Instrumentos especialmente desenvolvidos
para a adequação a situações de trânsito
e deslocamento, os dispositivos de comunicação móvel
são ferramentas de adaptação a um universo
urbano de contínua aceleração e afetam sensivelmente
as formas de percepção, visualização
e comunicação remota.
Trata-se agora de refletir sobre a recepção em ambientes
de constante fluxo, em condições entrópicas,
onde o leitor/interator está sempre envolvido em mais de
uma atividade (dirigindo, olhando um painel eletrônico e falando
ao telefone, por exemplo), interagindo com mais de um dispositivo
e desempenhando tarefas múltiplas e não-correlatas.
Criar para essas condições
implica, por isso, repensar as condições de legibilidade
e as convenções e formatos da comunicação
e transmissão. Mas implica também compreender os meandros
políticos, econômicos e ideológicos que interpõem
a essas condições de criação.
Uma exposição realizada
recentemente em São Paulo pode ser um ponto de partida para
essa discussão.
Entre os dias 10 e 12 de setembro,
o Instituto Tomie Ohtake sediou a exposição “Life
Goes Mobile”que reuniu projetos de sete artistas para dispositivos
móveis de conexão e interação1.
Com curadoria de Lucas Bambozzi
e patrocínio da Nokia Trends, a exposição fazia
parte do conjunto de mostras multimídia do festival de música
e arte eletrônica Sónar e colocava algumas questões
fundamentais no que diz respeito à cultura digital e à
criação artística que se vale de meios emergentes
de comunicação.
Essas questões remetem, por
um lado, às relações entre criadores independentes
e demandas corporativas e, por outro a contextos de produção,
circulação e recepção particulares às
experiências cíbridas (aquelas que se realizam no interior
e entre redes on e off-line).
Do ponto de vista institucional,
desenha-se uma situação complexa para o artista que
deseja usar o celular como um novo meio/ferramenta para suas obras,
sem abrir mão de sua liberdade de crítica, especialmente
para aqueles que trabalham com temáticas mais "militantes"
e anticorporação.
Um raciocínio simplista poderia
concluir aí: arte e cultura não podem ser produzidas
com perspectivas críticas nesses moldes. Contudo, é
preciso levar em conta duas nuances essenciais.

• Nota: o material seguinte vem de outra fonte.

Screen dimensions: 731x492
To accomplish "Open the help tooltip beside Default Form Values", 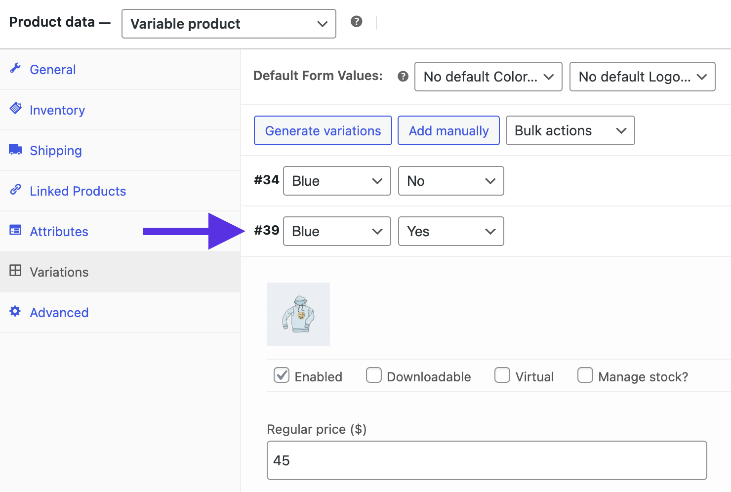I will (403, 76).
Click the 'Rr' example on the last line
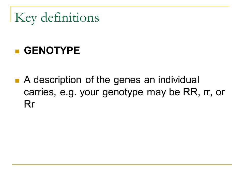 pyautogui.click(x=29, y=104)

Lembrar que o campo estrutural da
ciberpolítica hoje não é questionamento da
marca ou do produto em si, mas os sistemas operacionais e o tipo
de codificação dos programas utilizados: abertos ou
fechados.
A codificação aberta,
passível de ser implantada em celulares GSM, pode resguardar
o exercício crítico nesse contexto, mesmo mantendo
vínculos de patrocínio, pois permite que o conteúdo
gerado seja revisto, reciclado e reutilizado de outra forma, sem
que a criação se torne refém de uma marca.
Ainda nessa esfera política
e institucional da discussão, é necessário
lembrar aqui do fator "real reality", para não
terminar rimando militância com ignorância:
O contexto wireless é muito
diferente do da Internet fixa, pois ele já nasceu corporativo
(ao contrário da Internet, na qual as empresas de informática
se ligaram posteriormente). Ele é inteiramente mediado por
operadoras e fabricantes.
Para agravar, em um país
como o Brasil, em que as universidades estão desaparelhadas
para o incentivo da pesquisa tecnológica, especialmente no
campo da criação artística, a relação
com esse tipo de interlocutor – corporativo – torna-se
decisiva.
O fato de ser decisiva, contudo,
não exime o artista de sua responsabilidade crítica.

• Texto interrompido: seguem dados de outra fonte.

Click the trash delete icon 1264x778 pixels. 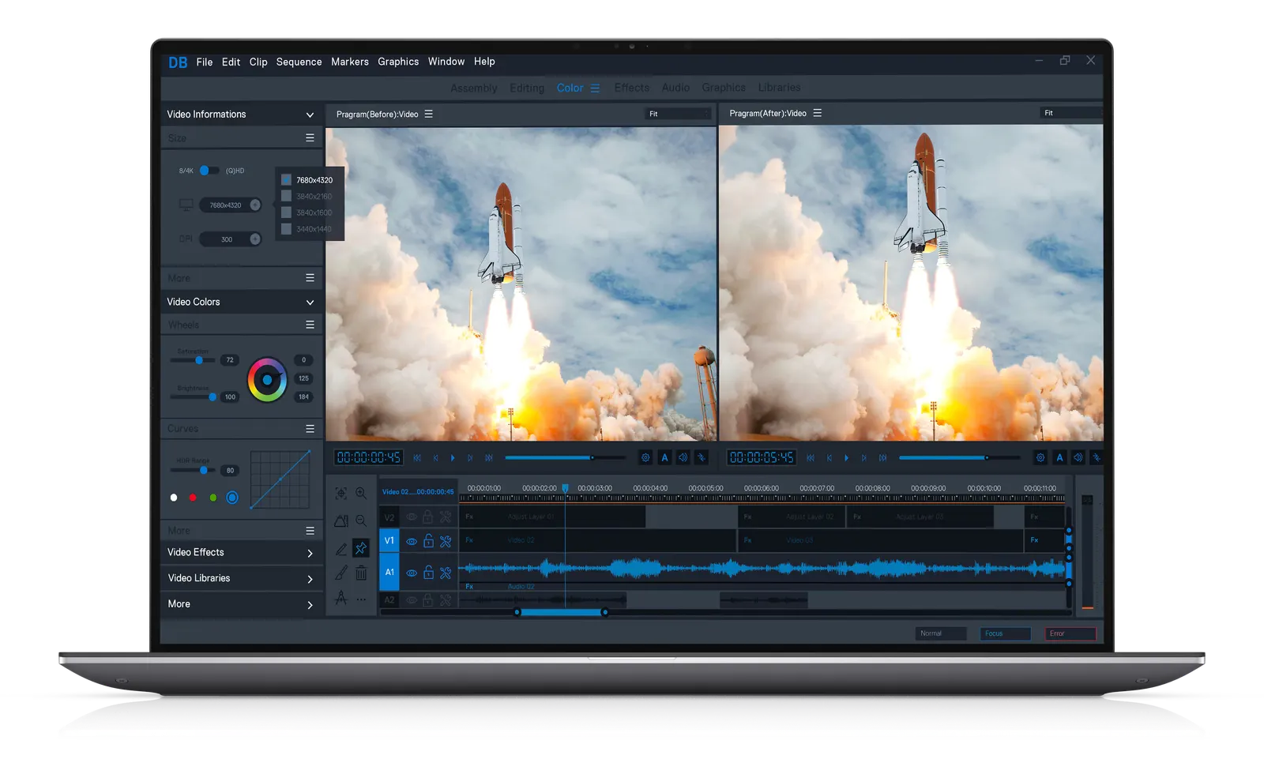[x=361, y=573]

Ao contrário, exige dele, talvez mais do que nunca, a consciência
de que qualquer opção tecnológica é
ideológica e que manter sua liberdade de criação
e pensamento, nesse âmbito, passa pelo abandono de posturas
românticas fundadas na base da divisão de trabalho
entre os inspirados e os transpirados. Sem conhecer os fundamentos
da programação, corre-se o risco de virar garoto-propaganda
sem sequer saber do quê....
Esclarecido esse aspecto da discussão,
sem a qual todo e qualquer debate sobre arte e tecnologia se torna
vazio, é preciso esclarecer ainda o que se entende por arte
wireless, diferenciando arte para dispositivos móveis de
arte com dispositivos móveis.
Na primeira vertente, temos os ringtones,
que estão abrindo uma perspectiva interessante de música
urbana, e os filmes e salva-telas especialmente concebidos para
situações de trânsito, entropia, mobilidade
que vem se tornando uma alternativa interessante à mesmice
dos trailers e hits de FM disponibilizados pelas operadoras.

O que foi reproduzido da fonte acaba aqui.